I am spending more time than perhaps I should reading some old law review articles by giants in the tax law. I will do a series of posts introducing these giants to younger lawyers whose knowledge of them may be hazy or nonexistent and offering some of the nuggets I have found in my reading.
I start with Roger John Traynor. Traynor's Wikipiedia entry is here.

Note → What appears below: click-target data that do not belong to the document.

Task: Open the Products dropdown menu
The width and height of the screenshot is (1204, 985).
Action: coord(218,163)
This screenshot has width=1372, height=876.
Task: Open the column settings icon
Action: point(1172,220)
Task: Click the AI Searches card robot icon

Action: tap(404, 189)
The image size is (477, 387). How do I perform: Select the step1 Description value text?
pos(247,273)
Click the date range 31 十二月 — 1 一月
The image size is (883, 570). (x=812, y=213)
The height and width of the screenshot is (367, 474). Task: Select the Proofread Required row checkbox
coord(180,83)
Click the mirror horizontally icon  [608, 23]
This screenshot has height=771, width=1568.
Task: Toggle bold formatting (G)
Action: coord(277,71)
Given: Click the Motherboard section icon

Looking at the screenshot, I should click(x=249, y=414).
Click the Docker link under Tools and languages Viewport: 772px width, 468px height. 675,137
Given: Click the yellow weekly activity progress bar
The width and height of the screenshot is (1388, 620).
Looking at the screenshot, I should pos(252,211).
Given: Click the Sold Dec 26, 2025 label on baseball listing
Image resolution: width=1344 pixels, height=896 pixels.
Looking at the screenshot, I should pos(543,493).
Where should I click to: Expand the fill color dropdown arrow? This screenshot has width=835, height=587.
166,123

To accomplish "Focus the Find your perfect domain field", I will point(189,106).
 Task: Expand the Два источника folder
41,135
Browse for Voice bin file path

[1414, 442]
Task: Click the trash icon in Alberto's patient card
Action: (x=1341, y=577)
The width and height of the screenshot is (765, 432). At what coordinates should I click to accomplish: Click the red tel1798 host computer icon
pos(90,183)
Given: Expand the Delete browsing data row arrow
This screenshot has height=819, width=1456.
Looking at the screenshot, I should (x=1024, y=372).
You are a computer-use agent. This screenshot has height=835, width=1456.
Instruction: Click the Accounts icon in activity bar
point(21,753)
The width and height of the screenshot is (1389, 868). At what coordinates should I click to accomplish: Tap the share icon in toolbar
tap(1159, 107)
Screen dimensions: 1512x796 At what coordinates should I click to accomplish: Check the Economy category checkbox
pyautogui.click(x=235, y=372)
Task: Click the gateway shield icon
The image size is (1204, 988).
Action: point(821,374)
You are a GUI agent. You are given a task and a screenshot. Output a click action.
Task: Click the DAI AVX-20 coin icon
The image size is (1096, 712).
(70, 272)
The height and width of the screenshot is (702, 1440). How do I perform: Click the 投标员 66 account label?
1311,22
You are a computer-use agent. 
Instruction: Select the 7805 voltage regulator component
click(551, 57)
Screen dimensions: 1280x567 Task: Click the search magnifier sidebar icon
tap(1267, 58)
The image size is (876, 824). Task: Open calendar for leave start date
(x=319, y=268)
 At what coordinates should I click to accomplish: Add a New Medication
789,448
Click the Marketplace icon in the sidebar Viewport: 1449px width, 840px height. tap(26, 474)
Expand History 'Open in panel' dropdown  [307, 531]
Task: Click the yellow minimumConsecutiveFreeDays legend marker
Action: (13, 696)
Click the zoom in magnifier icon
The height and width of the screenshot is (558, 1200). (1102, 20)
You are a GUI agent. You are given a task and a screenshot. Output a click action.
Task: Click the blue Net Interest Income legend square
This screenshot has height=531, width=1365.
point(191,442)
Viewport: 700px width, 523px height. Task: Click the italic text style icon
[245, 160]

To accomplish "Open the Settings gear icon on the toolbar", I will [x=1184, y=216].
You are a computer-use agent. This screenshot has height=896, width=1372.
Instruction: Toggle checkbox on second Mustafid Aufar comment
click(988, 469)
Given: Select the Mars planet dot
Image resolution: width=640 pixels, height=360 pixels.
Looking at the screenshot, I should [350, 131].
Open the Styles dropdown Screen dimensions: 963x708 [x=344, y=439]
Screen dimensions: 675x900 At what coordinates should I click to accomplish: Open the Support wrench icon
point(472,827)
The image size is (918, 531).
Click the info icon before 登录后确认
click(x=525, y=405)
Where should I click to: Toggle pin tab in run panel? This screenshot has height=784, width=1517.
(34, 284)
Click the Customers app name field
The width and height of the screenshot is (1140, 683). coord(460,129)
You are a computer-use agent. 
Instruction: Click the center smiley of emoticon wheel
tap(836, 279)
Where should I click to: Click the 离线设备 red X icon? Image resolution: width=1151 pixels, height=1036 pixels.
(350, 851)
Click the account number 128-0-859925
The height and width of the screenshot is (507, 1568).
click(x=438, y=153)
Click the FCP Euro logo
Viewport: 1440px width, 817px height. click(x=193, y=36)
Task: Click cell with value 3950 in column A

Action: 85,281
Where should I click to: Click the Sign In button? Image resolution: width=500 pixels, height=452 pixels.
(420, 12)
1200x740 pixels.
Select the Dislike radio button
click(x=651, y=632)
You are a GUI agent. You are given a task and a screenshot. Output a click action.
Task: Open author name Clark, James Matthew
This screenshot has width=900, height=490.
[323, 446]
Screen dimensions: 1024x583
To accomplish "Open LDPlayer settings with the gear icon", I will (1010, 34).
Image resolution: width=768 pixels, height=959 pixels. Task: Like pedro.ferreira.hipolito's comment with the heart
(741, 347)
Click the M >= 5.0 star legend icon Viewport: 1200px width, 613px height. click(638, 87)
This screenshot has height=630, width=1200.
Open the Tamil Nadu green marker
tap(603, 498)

Wikipedia reports that Traynor "is widely considered to be one of the most creative and influential judges as well as legal scholars of his time." Some other items from Wikipedia:
- At Boalt Hall of UC Berkeley, Traynor wrote groundbreaking articles on taxation, while serving as editor-in-chief of the California Law Review, and became a full-time professor in 1936.
- Traynor took leave from Boalt Hall "in 1937 to help the Treasury Department draft the Revenue Act of 1938."
Traynor wrote another law review article from his work on the 1938 Revenue Act: Roger John Traynor, Administrative and Judicial Procedure for Federal Income, Estate, and Gift Taxes-A Criticism and a Proposal, 38 Colum. L. Rev. 1393 (1938). Unfortunately, I do not have a link to the article. I obtained a copy from HeinOnLine, here. But retrieving the article requires subscriptions. I obtained my copy from the UVA Law Library, but I don't think I am authorized to post it, so I just have to leave readers to their own resources to obtain a copy if they are interested.
Traynor surveys some big issues with tax administration and tax procedure, many of which are still with us today. I will discuss and quote some of this article:
1. Traynor laments the process of self-assessment, examination, notice of deficiency, litigation (Board of Tax Appeals (now Tax Court) and district and Claims Court and Courts of Appeals) and how inefficient it is when the taxpayer starts off with all of the relevant facts (certainly as compared with the IRS) which, if the IRS is to protect the revenue, the IRS must learn afresh and may not learn at all. Traynor is armed with a lot of statistics to back up his arguments. He proposes a procedure that would force the taxpayer to divulge facts earlier in the process (and be limited to the facts so divulged) so that the IRS can make decisions on the basis of those facts (unless the IRS contests them) and the taxpayer then limited to the record presented to the IRS rather than having de novo review. (Of course, that happens in the refund suit via the required claim for refund and variance doctrine, but Tax Court litigation in deficiency cases is de novo.)